La marche fut reprise au soleil levant. Il y avait quelques raisons de se hâter. Le temps menaçait de changer. Le vent, qui halait l’ouest, manifestait une tendance à fraîchir. Déjà les nuages chassaient du large, en se tenant dans une zone encore élevée, il est vrai – ce qui permettait d’espérer qu’ils ne se résoudraient pas en pluie. Braver le vent, même s’il soufflait en tempête, cela n’était point pour effrayer des garçons résolus. Mais la rafale, avec son accompagnement ordinaire d’averses torrentielles, les aurait fort gênés, et ils eussent été contraints de suspendre leur expédition, afin de regagner l’abri de Bear-rock.
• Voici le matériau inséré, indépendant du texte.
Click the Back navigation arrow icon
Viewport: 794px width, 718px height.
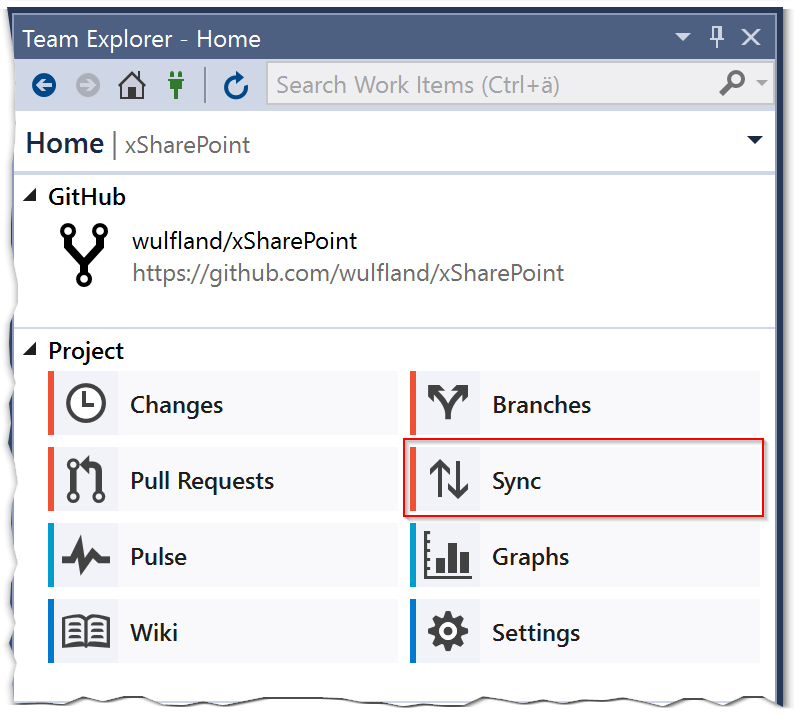(x=43, y=86)

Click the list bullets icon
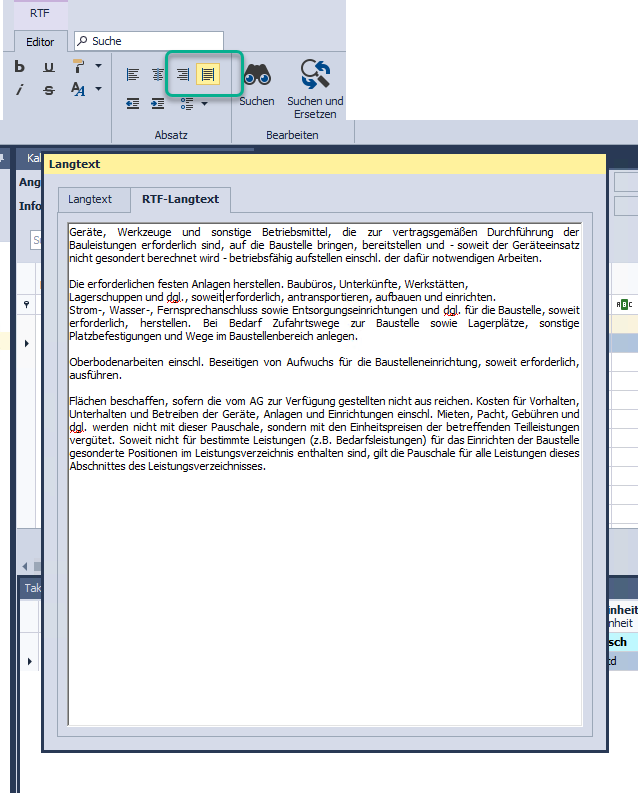click(x=186, y=102)
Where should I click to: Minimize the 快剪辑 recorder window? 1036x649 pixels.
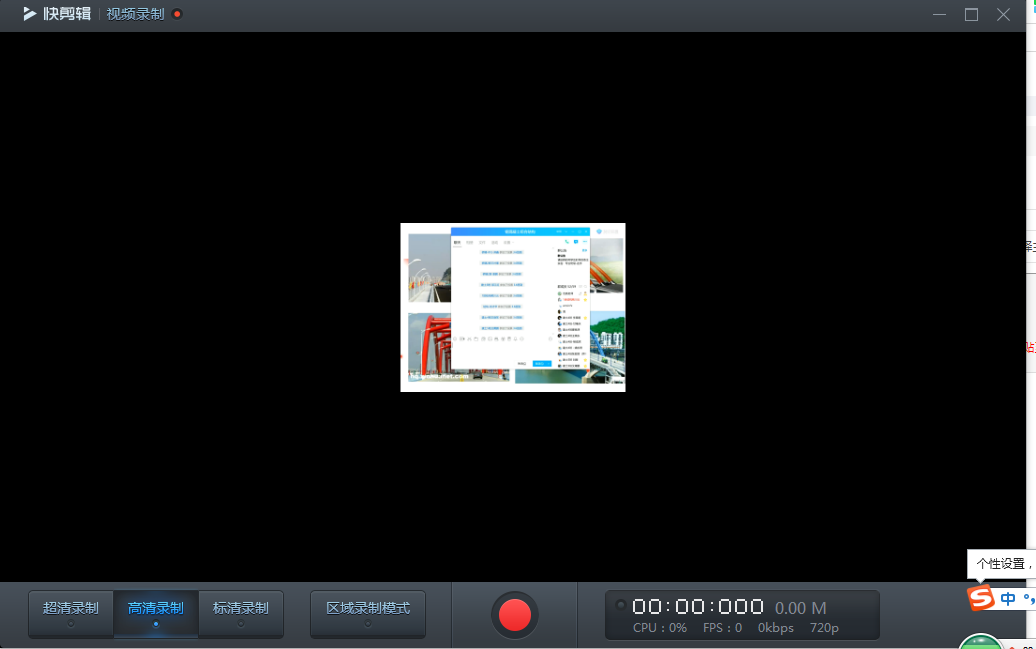[940, 15]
Ils pressèrent donc le pas, bien qu’ils eussent à lutter contre la bourrasque qui les prenait de flanc. La journée fut extrêmement pénible et annonçait une nuit très mauvaise. En effet, ce n’était rien moins qu’une tempête qui assaillit l’île, et, à cinq heures du soir, de longs roulements de foudre se firent entendre au milieu de l’embrasement des éclairs.

Doniphan et ses camarades ne reculèrent point. L’idée qu’ils touchaient au but les encourageait. D’ailleurs, les massifs de Beechs-forest s’allongeaient encore dans cette direction, et ils auraient toujours la ressource de pouvoir se blottir sous les arbres. Le vent se déchaînait avec trop de violence pour que la pluie fût à craindre. En outre, la côte ne devait pas être éloignée.
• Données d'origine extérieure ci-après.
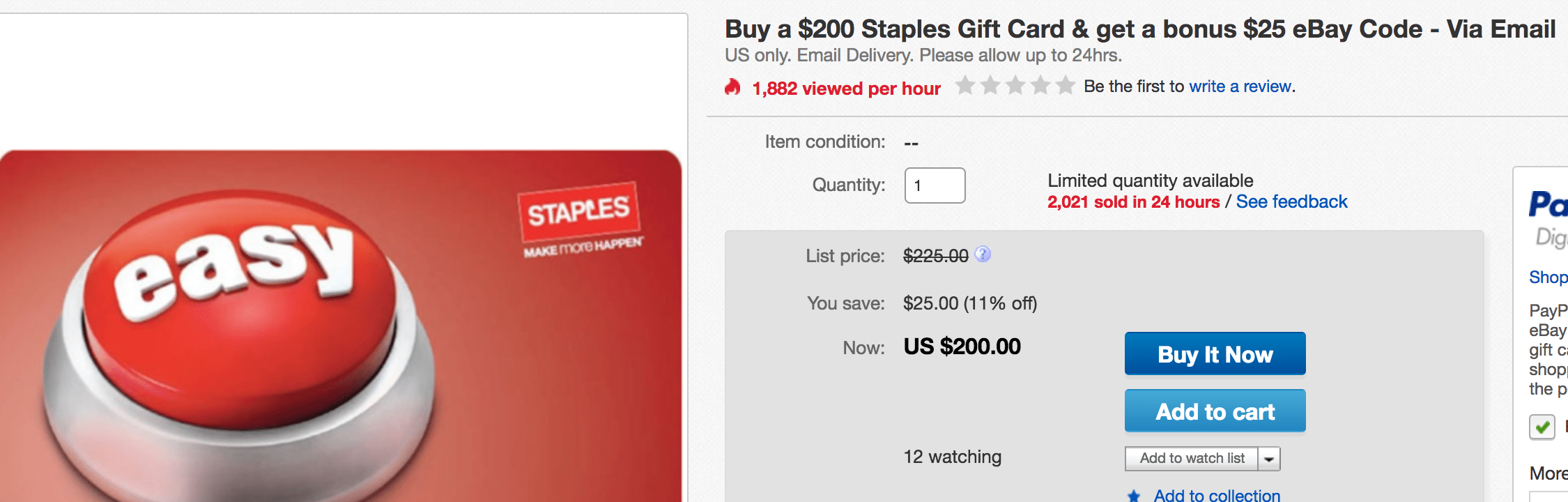Open the watch list dropdown arrow
The image size is (1568, 502).
coord(1269,459)
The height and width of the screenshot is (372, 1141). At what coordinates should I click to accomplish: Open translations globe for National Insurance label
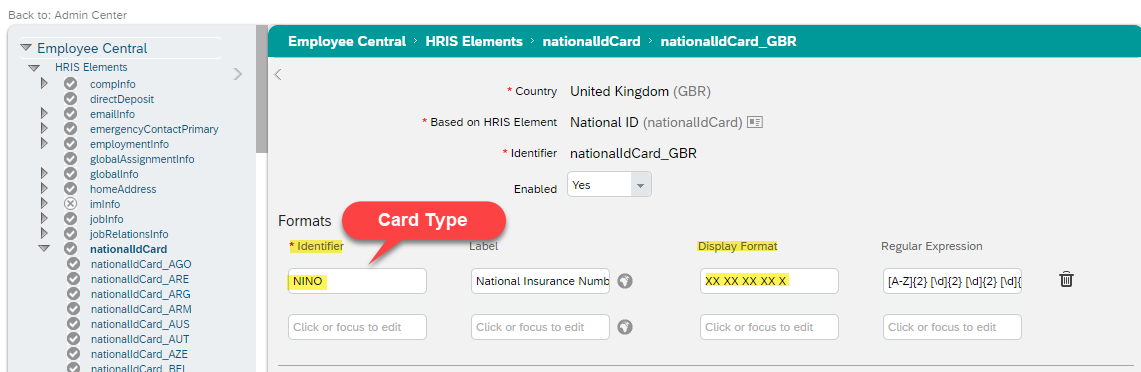tap(624, 280)
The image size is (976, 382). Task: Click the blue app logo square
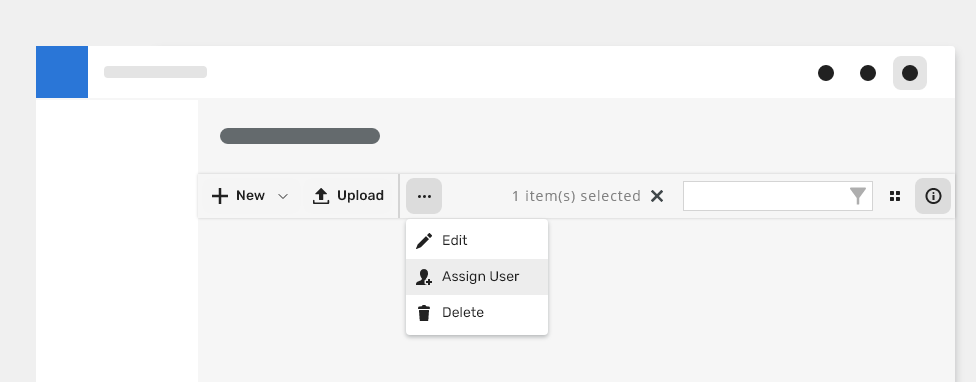click(x=62, y=72)
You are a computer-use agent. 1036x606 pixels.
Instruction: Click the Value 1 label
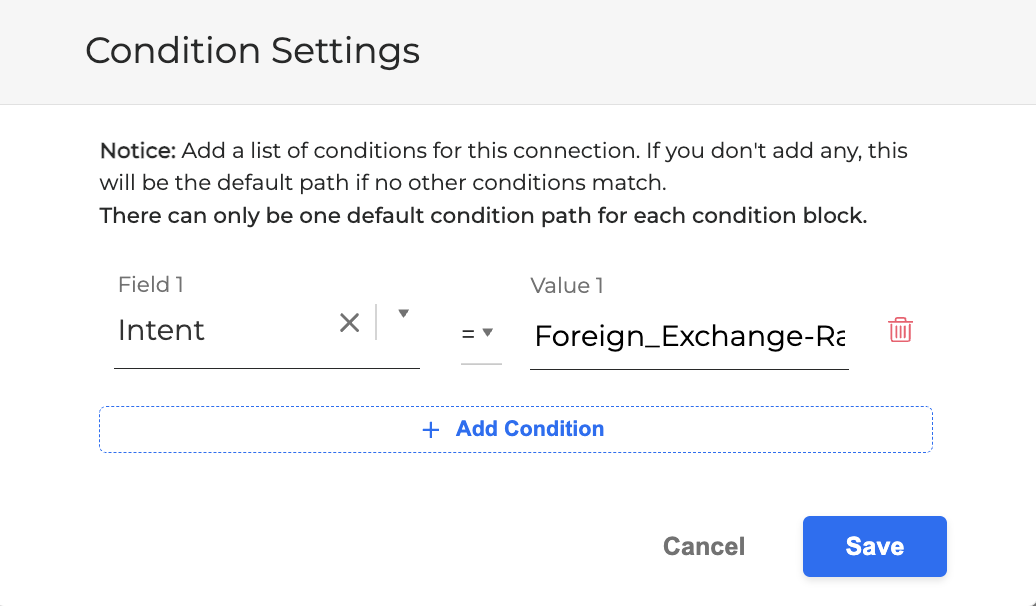click(567, 285)
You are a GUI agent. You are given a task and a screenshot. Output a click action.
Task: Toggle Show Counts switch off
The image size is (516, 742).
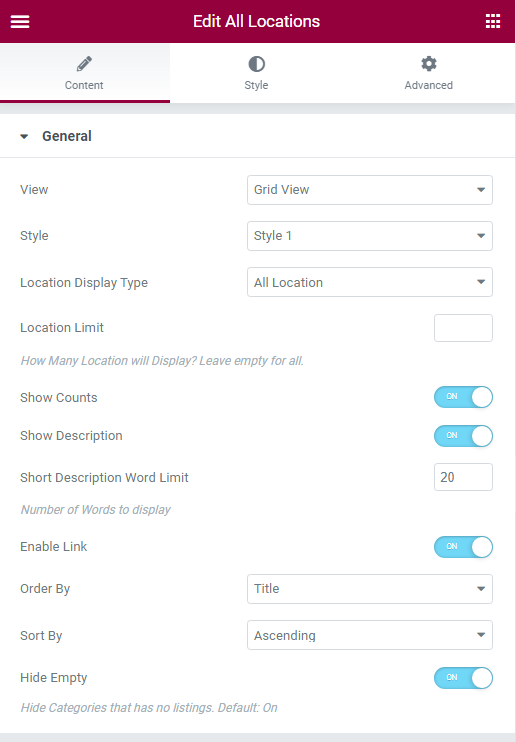click(x=463, y=397)
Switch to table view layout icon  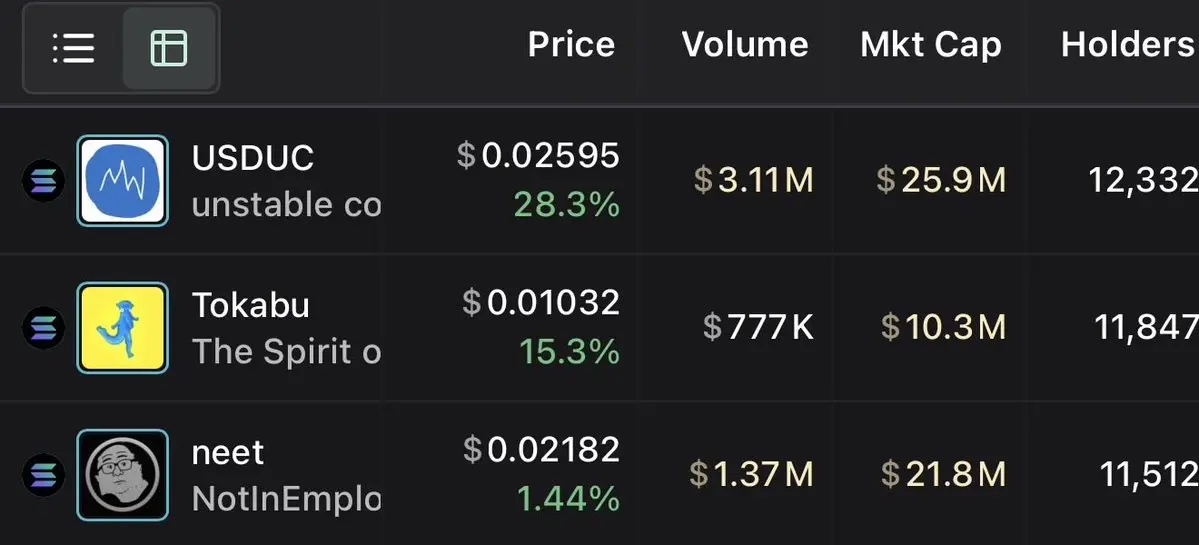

Vers huit heures, le sonore mugissement du ressac se fit entendre – ce qui indiquait la présence d’un banc de récifs au large de l’île Chairman.

Cependant le ciel, déjà voilé par d’épaisses vapeurs, s’assombrissait peu à peu. Pour que le regard pût se porter au loin sur la mer, tandis que les dernières lueurs éclairaient encore l’espace, il importait de hâter la marche. Au-delà de la lisière d’arbres s’étendait une grève, large d’un quart de mille, sur laquelle les lames, blanches d’écume, déferlaient, après s’être choquées contre les brisants du nord.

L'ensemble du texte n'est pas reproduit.